Segment Start: Data extract

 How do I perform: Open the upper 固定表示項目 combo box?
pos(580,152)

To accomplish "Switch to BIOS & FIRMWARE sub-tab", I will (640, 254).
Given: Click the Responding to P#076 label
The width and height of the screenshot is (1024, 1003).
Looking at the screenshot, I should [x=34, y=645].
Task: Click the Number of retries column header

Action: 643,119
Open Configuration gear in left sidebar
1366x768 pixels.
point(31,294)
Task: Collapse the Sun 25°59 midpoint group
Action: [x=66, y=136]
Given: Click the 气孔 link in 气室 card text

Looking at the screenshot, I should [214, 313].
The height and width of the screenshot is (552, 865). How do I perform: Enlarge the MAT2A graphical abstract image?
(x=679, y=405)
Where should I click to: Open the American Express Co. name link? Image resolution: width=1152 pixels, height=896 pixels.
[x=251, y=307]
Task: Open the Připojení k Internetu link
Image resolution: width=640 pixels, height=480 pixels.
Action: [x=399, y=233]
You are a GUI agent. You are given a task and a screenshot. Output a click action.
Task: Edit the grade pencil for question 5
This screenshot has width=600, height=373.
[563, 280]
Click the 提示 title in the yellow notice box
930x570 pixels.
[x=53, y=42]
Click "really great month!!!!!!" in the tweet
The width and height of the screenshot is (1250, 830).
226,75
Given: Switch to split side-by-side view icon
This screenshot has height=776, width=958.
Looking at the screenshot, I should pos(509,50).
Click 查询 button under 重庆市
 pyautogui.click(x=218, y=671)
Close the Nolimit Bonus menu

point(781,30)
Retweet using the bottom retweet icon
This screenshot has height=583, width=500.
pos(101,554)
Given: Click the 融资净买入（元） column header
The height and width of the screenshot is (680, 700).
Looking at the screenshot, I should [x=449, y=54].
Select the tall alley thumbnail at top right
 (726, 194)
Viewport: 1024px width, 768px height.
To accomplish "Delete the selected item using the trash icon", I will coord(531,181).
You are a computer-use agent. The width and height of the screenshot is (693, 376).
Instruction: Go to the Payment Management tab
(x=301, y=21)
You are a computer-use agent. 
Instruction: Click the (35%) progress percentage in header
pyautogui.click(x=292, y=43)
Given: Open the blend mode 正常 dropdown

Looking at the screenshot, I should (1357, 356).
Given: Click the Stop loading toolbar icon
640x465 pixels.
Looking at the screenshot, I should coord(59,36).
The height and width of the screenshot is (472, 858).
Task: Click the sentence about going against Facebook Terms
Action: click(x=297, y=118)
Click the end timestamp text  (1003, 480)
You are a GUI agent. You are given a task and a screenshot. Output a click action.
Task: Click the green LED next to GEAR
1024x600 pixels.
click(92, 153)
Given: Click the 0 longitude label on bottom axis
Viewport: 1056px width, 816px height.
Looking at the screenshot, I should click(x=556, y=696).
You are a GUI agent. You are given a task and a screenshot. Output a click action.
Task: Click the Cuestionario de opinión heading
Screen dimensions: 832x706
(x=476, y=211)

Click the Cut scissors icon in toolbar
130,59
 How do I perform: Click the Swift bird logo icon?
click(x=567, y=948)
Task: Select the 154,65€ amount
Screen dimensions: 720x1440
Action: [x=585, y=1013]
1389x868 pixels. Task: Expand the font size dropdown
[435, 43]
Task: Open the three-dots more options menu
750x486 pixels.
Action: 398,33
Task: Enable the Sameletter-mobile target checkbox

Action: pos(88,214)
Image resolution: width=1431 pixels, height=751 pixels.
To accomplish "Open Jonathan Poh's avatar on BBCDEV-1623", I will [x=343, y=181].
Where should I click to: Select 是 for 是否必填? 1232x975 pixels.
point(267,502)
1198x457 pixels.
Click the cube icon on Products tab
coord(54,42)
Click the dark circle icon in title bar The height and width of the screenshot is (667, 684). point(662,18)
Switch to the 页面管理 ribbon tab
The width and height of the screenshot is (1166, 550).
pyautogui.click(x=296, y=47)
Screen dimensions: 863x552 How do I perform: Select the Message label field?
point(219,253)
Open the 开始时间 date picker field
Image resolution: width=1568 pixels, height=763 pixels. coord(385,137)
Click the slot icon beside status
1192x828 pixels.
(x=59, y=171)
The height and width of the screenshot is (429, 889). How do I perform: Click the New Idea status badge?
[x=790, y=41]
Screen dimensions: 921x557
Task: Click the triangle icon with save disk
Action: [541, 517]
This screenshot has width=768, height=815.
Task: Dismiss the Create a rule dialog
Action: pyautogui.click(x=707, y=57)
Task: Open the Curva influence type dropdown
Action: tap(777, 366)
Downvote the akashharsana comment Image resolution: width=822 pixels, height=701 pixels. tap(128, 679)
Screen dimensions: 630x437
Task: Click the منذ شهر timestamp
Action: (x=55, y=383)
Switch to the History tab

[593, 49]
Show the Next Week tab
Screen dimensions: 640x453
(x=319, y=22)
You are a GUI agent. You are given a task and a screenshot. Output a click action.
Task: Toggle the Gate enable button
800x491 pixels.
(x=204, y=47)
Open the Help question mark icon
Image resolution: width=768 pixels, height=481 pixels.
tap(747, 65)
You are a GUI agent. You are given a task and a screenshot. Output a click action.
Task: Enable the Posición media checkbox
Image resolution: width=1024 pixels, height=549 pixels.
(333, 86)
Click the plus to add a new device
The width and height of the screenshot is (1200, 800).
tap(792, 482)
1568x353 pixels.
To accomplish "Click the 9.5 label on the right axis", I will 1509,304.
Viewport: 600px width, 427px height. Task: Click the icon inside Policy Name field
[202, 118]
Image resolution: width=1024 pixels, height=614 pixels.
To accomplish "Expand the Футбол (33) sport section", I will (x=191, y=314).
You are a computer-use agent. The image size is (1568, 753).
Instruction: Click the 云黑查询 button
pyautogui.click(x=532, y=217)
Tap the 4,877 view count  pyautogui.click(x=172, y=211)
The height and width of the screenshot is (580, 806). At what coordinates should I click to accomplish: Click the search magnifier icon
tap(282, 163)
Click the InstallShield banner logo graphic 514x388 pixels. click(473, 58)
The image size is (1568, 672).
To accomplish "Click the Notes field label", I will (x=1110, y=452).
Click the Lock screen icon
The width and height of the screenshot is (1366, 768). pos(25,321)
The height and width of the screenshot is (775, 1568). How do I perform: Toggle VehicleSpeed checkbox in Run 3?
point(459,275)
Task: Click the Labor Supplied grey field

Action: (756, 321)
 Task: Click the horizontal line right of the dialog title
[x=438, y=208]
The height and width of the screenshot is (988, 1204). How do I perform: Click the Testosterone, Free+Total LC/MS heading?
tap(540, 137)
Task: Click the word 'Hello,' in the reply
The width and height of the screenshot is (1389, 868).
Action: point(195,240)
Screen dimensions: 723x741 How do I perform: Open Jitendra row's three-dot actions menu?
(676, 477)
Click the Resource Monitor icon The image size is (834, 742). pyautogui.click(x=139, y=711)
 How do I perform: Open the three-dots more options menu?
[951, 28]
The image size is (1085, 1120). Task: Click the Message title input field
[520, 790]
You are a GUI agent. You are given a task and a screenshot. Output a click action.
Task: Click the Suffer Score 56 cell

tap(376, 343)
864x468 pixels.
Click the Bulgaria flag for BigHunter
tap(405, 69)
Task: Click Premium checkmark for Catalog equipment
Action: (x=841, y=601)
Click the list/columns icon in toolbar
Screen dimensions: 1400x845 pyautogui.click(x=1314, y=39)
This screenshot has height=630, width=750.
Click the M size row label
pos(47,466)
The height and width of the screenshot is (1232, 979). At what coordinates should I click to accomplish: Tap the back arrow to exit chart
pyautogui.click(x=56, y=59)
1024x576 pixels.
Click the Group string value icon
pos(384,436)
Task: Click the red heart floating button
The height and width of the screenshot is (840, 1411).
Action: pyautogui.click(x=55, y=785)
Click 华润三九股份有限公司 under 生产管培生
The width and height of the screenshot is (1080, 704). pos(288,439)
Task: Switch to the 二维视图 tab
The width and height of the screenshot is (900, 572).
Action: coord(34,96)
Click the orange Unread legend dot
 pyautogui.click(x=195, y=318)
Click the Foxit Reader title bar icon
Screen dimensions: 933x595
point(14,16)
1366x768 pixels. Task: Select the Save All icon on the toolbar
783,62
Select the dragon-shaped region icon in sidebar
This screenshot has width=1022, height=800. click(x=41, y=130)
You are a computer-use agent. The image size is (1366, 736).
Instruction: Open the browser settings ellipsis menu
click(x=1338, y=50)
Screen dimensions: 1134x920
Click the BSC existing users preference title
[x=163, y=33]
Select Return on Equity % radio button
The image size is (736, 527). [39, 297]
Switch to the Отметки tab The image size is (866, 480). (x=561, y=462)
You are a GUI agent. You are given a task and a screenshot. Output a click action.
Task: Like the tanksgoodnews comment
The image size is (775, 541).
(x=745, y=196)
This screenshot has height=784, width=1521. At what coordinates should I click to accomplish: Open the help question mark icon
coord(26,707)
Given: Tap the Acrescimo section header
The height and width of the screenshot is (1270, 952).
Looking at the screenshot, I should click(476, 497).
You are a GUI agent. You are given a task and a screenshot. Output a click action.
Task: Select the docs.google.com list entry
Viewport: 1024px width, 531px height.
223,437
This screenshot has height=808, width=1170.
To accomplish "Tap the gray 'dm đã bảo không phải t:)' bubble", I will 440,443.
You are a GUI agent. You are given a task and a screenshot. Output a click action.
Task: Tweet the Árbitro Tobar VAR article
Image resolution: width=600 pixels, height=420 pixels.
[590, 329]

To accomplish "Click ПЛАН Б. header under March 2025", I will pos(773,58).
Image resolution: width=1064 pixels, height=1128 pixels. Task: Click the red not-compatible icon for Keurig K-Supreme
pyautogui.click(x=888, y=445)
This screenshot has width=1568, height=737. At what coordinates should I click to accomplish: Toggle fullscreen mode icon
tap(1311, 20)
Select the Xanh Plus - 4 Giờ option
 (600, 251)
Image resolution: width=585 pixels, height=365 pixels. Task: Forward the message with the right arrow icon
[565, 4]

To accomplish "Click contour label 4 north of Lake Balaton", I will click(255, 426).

Segment End: Data extract

Write out exactly the lines above between the line with "Task: Enable the Sameletter-mobile" and the line with "Task: Enable the Posición media checkbox", inclusive, and nothing beyond them.

## Written answer:
Task: Enable the Sameletter-mobile target checkbox

Action: pos(88,214)
Image resolution: width=1431 pixels, height=751 pixels.
To accomplish "Open Jonathan Poh's avatar on BBCDEV-1623", I will [x=343, y=181].
Where should I click to: Select 是 for 是否必填? 1232x975 pixels.
point(267,502)
1198x457 pixels.
Click the cube icon on Products tab
coord(54,42)
Click the dark circle icon in title bar The height and width of the screenshot is (667, 684). point(662,18)
Switch to the 页面管理 ribbon tab
The width and height of the screenshot is (1166, 550).
pyautogui.click(x=296, y=47)
Screen dimensions: 863x552 How do I perform: Select the Message label field?
point(219,253)
Open the 开始时间 date picker field
Image resolution: width=1568 pixels, height=763 pixels. coord(385,137)
Click the slot icon beside status
1192x828 pixels.
(x=59, y=171)
The height and width of the screenshot is (429, 889). How do I perform: Click the New Idea status badge?
[x=790, y=41]
Screen dimensions: 921x557
Task: Click the triangle icon with save disk
Action: [541, 517]
This screenshot has width=768, height=815.
Task: Dismiss the Create a rule dialog
Action: pyautogui.click(x=707, y=57)
Task: Open the Curva influence type dropdown
Action: tap(777, 366)
Downvote the akashharsana comment Image resolution: width=822 pixels, height=701 pixels. tap(128, 679)
Screen dimensions: 630x437
Task: Click the منذ شهر timestamp
Action: (x=55, y=383)
Switch to the History tab

[593, 49]
Show the Next Week tab
Screen dimensions: 640x453
(x=319, y=22)
You are a GUI agent. You are given a task and a screenshot. Output a click action.
Task: Toggle the Gate enable button
800x491 pixels.
(x=204, y=47)
Open the Help question mark icon
Image resolution: width=768 pixels, height=481 pixels.
tap(747, 65)
You are a GUI agent. You are given a task and a screenshot. Output a click action.
Task: Enable the Posición media checkbox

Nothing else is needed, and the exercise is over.